▶ **Set exercise**
Write out the data word for word, from its first line through the line that contains "Action: tap(199, 555)", including both.
Begin
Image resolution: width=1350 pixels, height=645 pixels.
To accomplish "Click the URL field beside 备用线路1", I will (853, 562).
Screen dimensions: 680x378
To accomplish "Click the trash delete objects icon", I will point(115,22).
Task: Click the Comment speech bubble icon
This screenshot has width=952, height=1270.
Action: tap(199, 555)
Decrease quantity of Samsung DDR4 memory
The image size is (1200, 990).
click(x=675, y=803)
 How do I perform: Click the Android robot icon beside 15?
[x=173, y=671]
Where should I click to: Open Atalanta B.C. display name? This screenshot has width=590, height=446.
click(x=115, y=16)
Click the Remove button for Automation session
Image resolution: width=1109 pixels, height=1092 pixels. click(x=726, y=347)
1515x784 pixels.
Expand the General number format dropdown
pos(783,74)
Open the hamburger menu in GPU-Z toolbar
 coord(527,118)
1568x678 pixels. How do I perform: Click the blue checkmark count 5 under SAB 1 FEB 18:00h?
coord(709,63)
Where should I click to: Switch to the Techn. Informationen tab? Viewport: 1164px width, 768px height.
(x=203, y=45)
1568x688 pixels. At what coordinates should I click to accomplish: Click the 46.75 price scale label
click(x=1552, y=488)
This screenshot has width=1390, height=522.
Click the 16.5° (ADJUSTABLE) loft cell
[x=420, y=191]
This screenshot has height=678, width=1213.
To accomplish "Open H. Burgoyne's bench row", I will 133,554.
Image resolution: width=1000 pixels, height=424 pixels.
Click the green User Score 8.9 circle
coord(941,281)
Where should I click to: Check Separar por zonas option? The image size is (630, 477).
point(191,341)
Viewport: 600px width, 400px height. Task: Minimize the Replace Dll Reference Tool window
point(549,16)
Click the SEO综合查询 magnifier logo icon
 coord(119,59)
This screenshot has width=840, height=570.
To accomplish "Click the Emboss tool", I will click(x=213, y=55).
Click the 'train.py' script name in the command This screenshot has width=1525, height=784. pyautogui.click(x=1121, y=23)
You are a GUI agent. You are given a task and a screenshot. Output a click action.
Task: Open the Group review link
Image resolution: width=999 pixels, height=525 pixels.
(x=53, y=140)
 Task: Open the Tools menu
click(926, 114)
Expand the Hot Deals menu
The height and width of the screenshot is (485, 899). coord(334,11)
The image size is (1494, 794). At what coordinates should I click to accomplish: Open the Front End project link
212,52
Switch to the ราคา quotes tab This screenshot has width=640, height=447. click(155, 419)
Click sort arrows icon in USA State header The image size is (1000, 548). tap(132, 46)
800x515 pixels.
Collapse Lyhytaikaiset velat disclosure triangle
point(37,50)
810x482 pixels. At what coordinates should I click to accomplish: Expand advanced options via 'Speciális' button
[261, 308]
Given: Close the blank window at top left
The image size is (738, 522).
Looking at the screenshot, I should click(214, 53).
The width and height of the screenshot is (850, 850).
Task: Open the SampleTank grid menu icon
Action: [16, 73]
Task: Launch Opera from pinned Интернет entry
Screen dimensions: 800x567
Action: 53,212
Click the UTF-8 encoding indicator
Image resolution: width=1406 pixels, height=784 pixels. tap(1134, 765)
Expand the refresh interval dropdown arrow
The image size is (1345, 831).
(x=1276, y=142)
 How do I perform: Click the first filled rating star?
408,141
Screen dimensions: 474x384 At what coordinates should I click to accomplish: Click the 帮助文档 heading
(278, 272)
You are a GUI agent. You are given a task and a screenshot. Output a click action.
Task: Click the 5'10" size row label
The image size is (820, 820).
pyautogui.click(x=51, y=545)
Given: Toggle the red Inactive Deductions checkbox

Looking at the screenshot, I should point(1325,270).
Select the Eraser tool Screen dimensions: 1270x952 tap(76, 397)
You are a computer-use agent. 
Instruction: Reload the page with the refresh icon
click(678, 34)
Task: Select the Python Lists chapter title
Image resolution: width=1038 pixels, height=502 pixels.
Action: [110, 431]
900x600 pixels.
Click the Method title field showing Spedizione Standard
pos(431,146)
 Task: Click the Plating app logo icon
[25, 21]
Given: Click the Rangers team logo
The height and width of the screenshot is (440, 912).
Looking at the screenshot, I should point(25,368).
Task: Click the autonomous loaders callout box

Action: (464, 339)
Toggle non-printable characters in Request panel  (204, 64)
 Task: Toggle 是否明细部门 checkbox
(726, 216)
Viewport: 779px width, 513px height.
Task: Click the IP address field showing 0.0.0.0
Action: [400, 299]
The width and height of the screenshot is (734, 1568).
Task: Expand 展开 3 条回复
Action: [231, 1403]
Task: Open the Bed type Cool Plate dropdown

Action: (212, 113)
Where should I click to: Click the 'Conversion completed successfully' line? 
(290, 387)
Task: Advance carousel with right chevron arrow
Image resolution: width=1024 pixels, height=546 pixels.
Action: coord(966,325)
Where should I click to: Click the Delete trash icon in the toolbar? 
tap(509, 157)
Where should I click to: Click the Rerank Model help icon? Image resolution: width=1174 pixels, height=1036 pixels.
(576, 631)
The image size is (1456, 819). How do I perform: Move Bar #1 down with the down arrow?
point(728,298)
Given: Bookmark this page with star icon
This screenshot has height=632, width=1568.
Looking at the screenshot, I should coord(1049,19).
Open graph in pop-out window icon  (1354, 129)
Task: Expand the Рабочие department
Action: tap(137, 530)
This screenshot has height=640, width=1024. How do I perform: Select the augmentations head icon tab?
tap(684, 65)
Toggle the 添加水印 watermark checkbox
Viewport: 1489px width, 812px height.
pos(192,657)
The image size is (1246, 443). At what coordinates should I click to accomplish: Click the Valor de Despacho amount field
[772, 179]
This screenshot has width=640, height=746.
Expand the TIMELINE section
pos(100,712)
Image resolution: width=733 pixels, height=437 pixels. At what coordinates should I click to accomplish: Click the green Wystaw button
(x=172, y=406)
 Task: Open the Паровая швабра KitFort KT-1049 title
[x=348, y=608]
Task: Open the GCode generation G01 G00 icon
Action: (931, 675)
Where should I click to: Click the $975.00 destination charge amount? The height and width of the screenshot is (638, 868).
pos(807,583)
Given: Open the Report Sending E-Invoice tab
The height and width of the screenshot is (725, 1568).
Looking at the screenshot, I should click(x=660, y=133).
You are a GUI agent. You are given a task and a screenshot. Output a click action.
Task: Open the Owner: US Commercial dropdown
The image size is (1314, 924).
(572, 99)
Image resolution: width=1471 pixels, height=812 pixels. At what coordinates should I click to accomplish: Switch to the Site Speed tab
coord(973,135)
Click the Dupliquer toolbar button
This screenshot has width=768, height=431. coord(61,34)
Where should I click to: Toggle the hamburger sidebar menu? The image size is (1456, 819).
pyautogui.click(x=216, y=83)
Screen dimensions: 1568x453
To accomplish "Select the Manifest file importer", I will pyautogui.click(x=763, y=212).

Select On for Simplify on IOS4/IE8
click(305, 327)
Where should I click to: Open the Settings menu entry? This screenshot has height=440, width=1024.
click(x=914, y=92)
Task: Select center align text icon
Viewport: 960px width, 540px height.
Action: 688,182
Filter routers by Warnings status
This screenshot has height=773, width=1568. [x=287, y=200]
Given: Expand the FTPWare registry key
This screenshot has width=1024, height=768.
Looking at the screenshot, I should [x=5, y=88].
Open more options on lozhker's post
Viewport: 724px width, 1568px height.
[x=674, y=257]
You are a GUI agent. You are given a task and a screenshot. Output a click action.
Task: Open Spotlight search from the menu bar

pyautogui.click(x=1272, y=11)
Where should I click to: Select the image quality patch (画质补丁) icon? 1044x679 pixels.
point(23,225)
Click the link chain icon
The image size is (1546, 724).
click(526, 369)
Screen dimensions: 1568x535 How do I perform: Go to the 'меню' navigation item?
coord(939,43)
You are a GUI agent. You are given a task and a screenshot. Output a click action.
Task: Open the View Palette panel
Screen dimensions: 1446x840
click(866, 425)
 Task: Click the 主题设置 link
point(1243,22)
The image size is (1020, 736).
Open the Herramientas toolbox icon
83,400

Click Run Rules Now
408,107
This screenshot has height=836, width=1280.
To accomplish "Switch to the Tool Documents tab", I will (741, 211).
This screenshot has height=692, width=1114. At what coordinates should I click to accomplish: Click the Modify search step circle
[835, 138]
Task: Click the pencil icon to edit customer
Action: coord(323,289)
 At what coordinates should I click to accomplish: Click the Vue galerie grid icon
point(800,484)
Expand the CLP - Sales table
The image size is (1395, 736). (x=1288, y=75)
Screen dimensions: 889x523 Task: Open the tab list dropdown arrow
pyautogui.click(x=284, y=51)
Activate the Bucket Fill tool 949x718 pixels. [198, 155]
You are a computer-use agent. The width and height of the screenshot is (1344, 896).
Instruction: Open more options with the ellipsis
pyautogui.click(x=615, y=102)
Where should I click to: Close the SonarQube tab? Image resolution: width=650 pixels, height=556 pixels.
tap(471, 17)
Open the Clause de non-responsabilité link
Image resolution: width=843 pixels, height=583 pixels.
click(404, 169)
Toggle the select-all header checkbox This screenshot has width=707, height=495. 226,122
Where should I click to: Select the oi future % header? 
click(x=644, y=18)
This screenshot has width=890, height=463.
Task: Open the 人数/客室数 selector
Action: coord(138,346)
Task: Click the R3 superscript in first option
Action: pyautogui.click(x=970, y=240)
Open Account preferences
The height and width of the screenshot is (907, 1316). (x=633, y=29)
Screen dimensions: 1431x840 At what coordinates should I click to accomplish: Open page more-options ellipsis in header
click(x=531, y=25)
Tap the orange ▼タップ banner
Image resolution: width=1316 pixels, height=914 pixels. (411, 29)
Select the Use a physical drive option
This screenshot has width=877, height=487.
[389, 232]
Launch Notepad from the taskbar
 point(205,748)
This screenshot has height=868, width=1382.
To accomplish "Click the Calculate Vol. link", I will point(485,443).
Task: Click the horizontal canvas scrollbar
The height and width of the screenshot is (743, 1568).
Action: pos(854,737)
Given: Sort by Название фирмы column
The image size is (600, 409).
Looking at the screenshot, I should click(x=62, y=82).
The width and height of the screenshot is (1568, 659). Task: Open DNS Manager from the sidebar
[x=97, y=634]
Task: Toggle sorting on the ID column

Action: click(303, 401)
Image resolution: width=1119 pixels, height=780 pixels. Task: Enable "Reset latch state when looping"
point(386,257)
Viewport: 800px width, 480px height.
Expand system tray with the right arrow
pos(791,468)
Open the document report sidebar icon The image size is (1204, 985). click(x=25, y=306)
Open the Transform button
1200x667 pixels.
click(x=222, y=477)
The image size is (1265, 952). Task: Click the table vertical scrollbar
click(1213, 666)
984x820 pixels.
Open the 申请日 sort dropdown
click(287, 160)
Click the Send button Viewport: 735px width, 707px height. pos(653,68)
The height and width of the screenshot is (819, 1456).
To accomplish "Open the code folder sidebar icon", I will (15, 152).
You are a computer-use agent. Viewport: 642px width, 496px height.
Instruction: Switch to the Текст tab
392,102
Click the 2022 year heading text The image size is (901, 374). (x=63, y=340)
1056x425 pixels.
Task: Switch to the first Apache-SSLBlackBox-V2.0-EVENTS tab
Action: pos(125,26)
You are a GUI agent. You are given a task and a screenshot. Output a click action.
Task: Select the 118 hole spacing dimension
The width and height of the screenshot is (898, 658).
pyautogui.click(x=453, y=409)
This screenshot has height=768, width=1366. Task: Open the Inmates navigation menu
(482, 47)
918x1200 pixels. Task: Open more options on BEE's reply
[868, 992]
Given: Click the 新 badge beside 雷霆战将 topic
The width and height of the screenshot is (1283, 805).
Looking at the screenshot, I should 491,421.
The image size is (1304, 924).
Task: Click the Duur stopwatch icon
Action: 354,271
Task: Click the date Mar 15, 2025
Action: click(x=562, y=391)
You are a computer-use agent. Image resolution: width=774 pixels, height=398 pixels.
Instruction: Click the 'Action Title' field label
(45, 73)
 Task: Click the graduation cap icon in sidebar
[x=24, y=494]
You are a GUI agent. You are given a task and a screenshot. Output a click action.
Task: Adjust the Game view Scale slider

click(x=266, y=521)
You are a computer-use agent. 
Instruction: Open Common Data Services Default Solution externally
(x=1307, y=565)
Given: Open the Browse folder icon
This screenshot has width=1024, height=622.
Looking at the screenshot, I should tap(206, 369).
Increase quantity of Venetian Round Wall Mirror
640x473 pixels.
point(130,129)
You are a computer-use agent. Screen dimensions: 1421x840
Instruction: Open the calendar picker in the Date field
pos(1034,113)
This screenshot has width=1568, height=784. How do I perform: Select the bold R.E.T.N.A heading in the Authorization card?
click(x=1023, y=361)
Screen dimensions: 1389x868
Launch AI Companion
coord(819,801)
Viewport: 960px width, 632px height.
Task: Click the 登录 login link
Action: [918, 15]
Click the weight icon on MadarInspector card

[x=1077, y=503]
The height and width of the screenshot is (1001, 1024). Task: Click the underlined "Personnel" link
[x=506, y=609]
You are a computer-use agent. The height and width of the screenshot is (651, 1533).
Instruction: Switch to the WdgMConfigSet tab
End
▶ **Response below**
Image resolution: width=1350 pixels, height=645 pixels.
To accomplish "Click the URL field beside 备用线路1", I will (853, 562).
Screen dimensions: 680x378
To accomplish "Click the trash delete objects icon", I will point(115,22).
Task: Click the Comment speech bubble icon
This screenshot has width=952, height=1270.
Action: tap(199, 555)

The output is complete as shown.